» **Provided material**
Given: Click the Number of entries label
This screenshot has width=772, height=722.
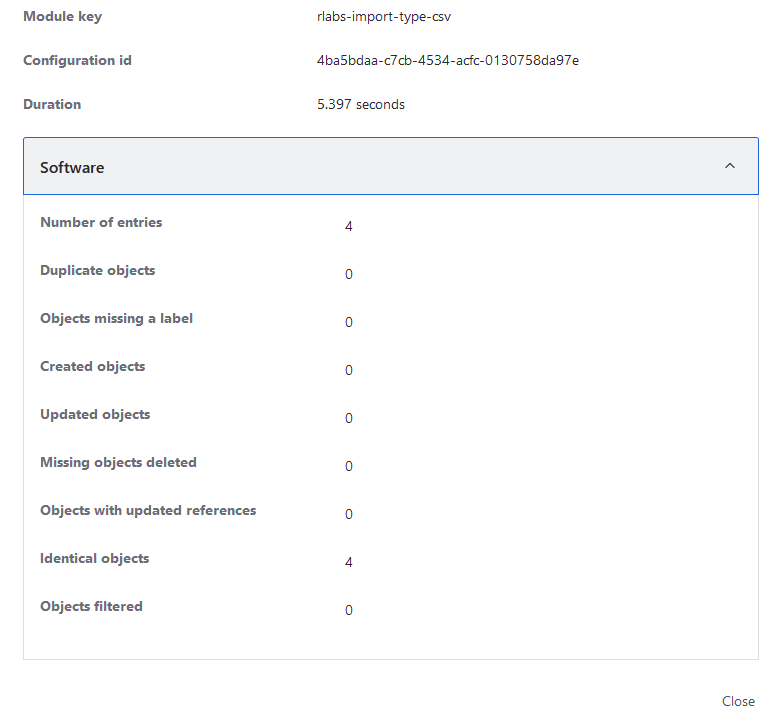Looking at the screenshot, I should click(101, 223).
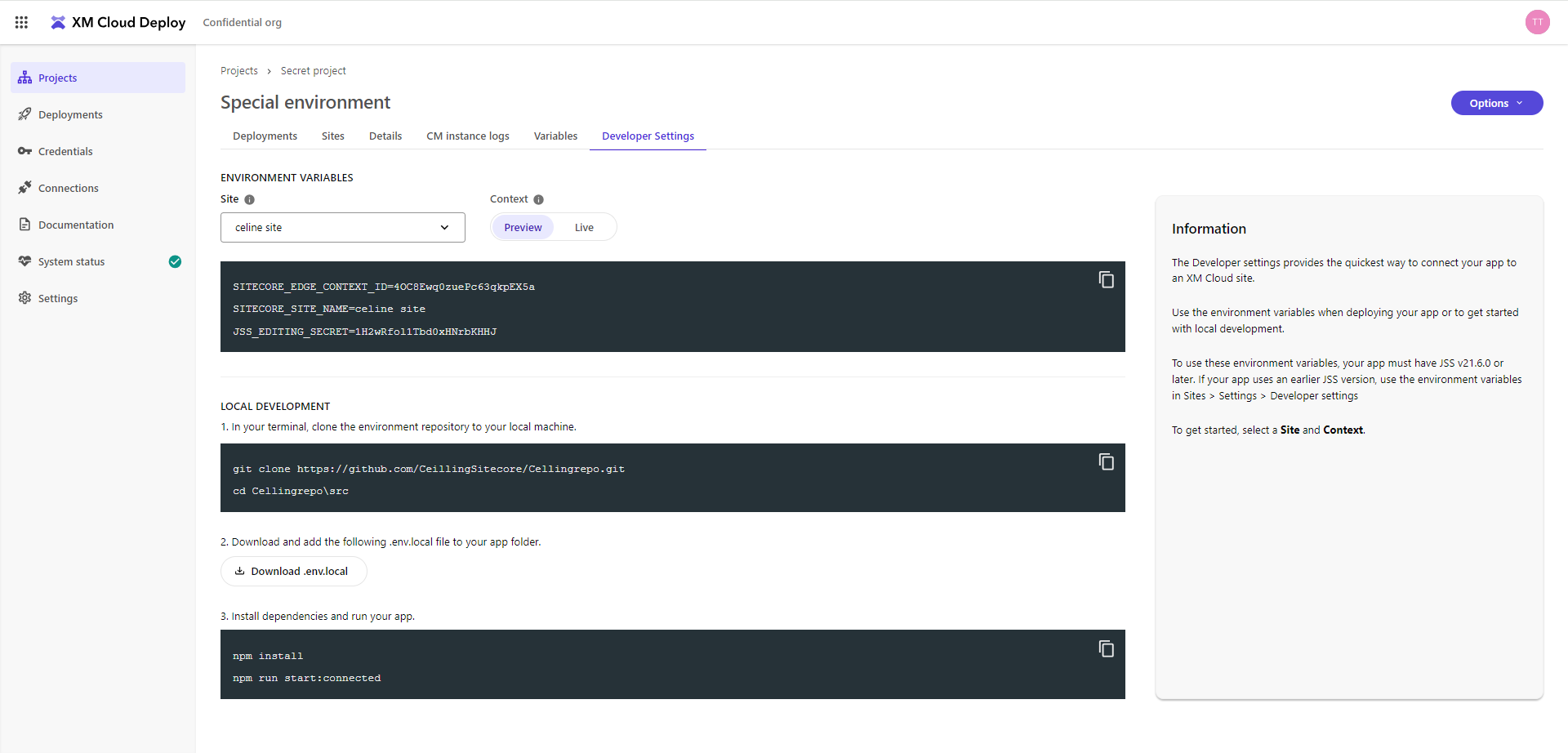
Task: Navigate to Secret project breadcrumb
Action: click(x=313, y=71)
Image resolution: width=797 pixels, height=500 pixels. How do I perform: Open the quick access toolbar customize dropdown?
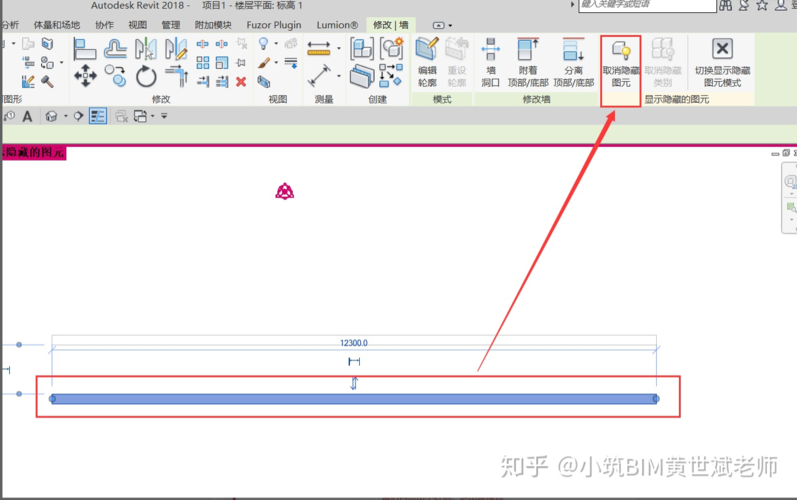[x=164, y=116]
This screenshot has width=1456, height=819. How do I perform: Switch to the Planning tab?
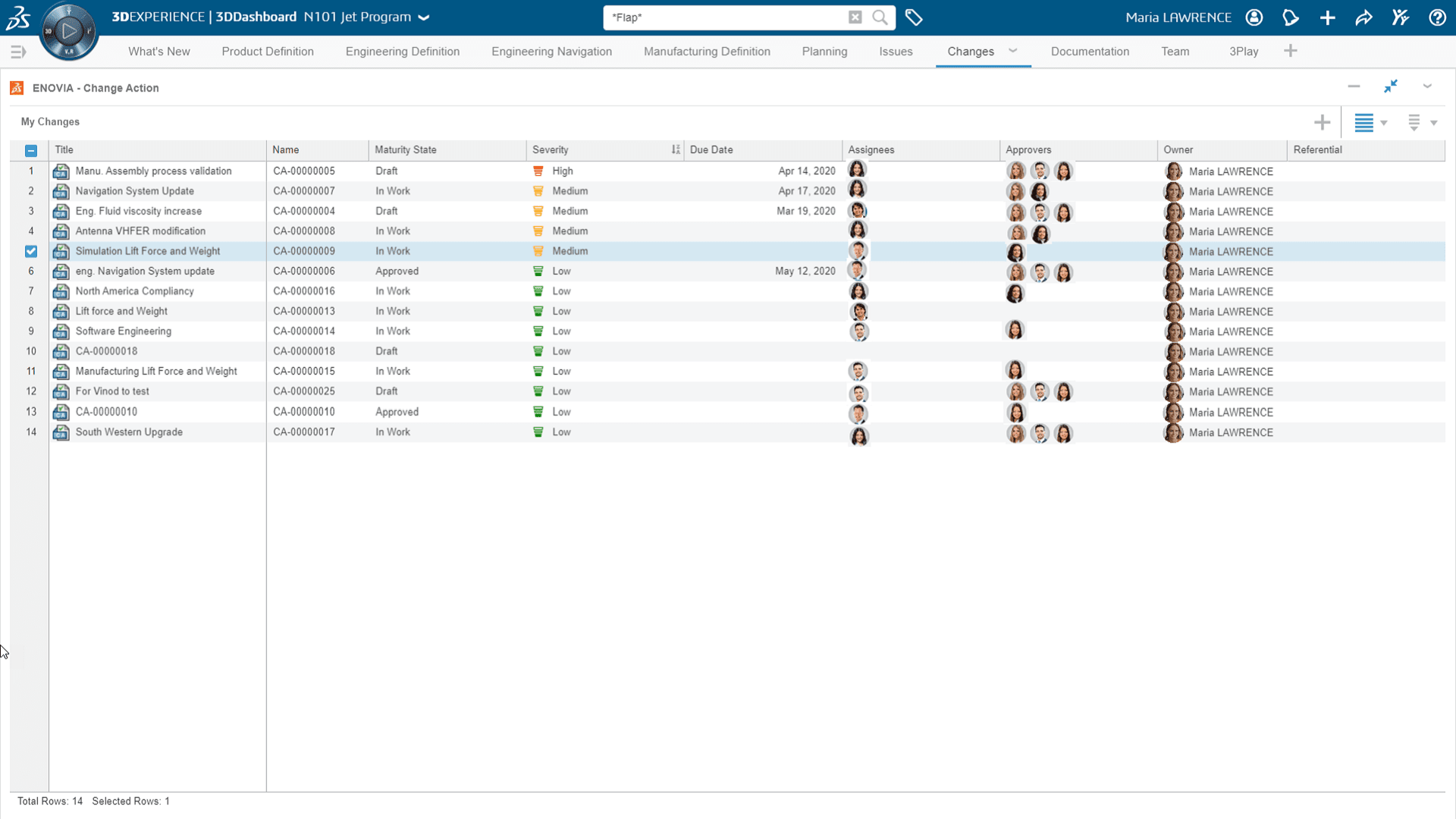click(824, 51)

» **Goal of the exercise**
Type out the entries again without a single change, and leave the pictures out.

» **Expected answer**
Given: Click the Number of entries label
This screenshot has width=772, height=722.
Looking at the screenshot, I should click(101, 223).
Task: Navigate to Secret project breadcrumb
Action: click(x=313, y=71)
Image resolution: width=797 pixels, height=500 pixels. How do I perform: Open the quick access toolbar customize dropdown?
[x=164, y=116]
This screenshot has width=1456, height=819. How do I perform: Switch to the Planning tab?
click(824, 51)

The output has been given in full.